*** SELECTED EXCERPT Section Begins ***
Dam in Ibaraki Prefecture, Japan

Fukuoka Dam (Japanese: 福岡堰, fukuoka seki) is a dam that spans the Kokai River in Tsukubamirai, Ibaraki, Japan. It is one of the three largest dams in the Kanto Region. It is also the location of the Fukuoka Dam Sakura Park.

==History==
The dam, which was originally called Yamada-numa Dam, was constructed in 1625 for irrigation purposes. Until that time, the area was a marshland that was prone to flooding and was, therefore, unsuitable for farming. After the dam was constructed, it became possible to grow rice in the area.

When it was rebuilt in the Fukuoka area of the city (currently called Kitayama) in 1722, it was renamed Fukuoka Dam. It was rebuilt in wood in 1886 and again in reinforced concrete in 1923. Due to an increase in the flow of the Kokai River and the fact that the dam was deteriorating due to age, it was rebuilt again from 1965 to 1971. The total storage capacity of the dam is 2750000 tonnes and it is still in use today as a source of water for rice fields downstream.
*** SELECTED EXCERPT Section Ends ***
*** DATA PROVIDED Section Begins ***
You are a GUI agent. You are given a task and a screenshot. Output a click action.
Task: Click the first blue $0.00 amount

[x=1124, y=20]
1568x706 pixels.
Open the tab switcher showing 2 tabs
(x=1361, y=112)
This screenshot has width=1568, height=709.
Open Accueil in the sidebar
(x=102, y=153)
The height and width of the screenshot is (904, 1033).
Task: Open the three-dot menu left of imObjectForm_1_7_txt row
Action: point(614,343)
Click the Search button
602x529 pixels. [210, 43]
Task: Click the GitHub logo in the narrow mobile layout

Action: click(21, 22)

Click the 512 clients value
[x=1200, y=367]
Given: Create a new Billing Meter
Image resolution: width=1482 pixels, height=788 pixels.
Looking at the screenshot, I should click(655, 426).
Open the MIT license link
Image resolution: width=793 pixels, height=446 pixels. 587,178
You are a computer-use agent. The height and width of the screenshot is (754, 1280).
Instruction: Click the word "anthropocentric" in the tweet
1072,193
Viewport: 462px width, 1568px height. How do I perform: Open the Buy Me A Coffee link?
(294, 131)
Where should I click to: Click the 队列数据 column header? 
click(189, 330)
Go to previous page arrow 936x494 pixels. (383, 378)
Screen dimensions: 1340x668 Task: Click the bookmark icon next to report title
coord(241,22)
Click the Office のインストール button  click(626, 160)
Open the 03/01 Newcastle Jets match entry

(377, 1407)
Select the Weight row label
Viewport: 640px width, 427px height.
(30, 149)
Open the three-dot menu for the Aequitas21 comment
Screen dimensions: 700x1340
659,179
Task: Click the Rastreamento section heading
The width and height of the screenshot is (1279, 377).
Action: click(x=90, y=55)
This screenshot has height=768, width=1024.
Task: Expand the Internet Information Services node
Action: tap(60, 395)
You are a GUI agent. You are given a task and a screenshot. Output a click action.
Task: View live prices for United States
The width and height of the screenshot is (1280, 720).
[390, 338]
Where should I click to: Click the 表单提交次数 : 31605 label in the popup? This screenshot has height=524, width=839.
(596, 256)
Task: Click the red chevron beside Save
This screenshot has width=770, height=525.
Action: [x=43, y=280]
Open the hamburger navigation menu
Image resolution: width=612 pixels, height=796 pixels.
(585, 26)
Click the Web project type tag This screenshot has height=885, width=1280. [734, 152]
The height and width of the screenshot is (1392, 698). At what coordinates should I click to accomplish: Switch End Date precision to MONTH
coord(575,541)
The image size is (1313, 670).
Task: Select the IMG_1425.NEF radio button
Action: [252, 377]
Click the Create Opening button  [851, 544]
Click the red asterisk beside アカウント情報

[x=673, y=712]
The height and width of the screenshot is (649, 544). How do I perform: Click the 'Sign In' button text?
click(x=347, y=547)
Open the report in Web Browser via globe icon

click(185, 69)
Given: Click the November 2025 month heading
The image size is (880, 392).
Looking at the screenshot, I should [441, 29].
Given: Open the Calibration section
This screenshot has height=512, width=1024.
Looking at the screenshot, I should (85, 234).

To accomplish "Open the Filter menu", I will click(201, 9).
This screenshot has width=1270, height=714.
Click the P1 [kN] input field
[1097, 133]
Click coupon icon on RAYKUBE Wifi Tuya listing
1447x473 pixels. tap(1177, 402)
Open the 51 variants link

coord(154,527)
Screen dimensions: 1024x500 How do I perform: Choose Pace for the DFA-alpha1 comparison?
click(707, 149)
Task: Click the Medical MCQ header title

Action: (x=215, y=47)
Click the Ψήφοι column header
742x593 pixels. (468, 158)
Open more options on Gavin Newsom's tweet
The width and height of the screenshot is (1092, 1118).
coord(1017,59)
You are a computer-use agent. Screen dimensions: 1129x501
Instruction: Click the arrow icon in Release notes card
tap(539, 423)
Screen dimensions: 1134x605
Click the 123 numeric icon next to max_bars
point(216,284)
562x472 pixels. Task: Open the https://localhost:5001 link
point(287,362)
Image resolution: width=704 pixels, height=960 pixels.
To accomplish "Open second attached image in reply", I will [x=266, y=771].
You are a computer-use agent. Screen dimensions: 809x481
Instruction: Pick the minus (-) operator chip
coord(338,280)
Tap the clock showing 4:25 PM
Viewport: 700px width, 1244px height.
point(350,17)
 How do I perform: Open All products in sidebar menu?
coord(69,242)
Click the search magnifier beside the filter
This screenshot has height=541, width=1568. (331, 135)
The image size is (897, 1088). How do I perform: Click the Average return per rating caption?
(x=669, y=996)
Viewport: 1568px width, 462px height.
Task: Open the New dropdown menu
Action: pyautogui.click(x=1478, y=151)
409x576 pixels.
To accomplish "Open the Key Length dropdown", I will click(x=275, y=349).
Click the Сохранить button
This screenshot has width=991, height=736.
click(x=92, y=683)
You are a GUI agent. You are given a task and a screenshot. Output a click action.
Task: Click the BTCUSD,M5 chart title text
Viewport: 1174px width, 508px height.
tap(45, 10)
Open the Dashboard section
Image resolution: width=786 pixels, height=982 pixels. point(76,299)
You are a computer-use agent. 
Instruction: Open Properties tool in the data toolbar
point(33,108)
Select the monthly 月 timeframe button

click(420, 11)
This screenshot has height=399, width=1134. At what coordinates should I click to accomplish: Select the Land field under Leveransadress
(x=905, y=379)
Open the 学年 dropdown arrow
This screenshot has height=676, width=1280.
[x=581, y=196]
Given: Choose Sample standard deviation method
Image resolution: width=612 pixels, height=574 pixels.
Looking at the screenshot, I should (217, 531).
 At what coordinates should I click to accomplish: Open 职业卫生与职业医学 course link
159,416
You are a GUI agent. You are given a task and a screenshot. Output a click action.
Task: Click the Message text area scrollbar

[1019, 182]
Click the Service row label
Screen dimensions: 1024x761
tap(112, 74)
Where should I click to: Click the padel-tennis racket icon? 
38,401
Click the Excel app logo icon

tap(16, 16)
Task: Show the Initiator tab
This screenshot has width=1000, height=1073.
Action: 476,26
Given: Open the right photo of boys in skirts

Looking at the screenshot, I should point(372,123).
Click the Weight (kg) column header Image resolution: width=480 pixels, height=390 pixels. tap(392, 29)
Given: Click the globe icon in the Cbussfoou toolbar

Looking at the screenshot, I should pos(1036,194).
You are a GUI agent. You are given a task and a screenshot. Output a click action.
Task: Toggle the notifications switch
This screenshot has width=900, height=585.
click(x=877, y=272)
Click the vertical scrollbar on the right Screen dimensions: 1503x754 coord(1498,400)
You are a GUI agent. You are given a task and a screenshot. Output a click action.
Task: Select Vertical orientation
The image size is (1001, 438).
*** DATA PROVIDED Section Ends ***
WHAT TO DO
1. In the piece about Fukuoka Dam, what name did the dam have before it was renamed?
2. Carry on the piece about Fukuoka Dam from its last sentence.

PER-TASK ANSWERS
1. Yamada-numa Dam

2.
Fukuoka Dam Sakura Park (福岡堰さくら公園, fukuoka seki sakura kōen) was opened in March 2006. Approximately 550 Yoshino cherry trees, stretching for 1.8 km, can be found in the area between the Kokai River and the dam. The park also includes a playground for children and multipurpose fields and it is the site of the Fukuoka Dam Sakura Park Festival every year when the cherry blossoms bloom.

In 2006, the dam was designated one of the top 100 agricultural waterways in Japan by the Ministry of Agriculture, Forestry and Fisheries.

==Access==
- Take the Tsukuba Express to Miraidaira Station and then catch the Community Bus Mirai to "Fukuoka Seki Sakura Koen" (福岡堰さくら公園).
- Take the Tsukuba Express to Midorino Station and then catch a bus to "Fukuoka Tera Mae" (福岡寺前). From there it is a 20-minute walk.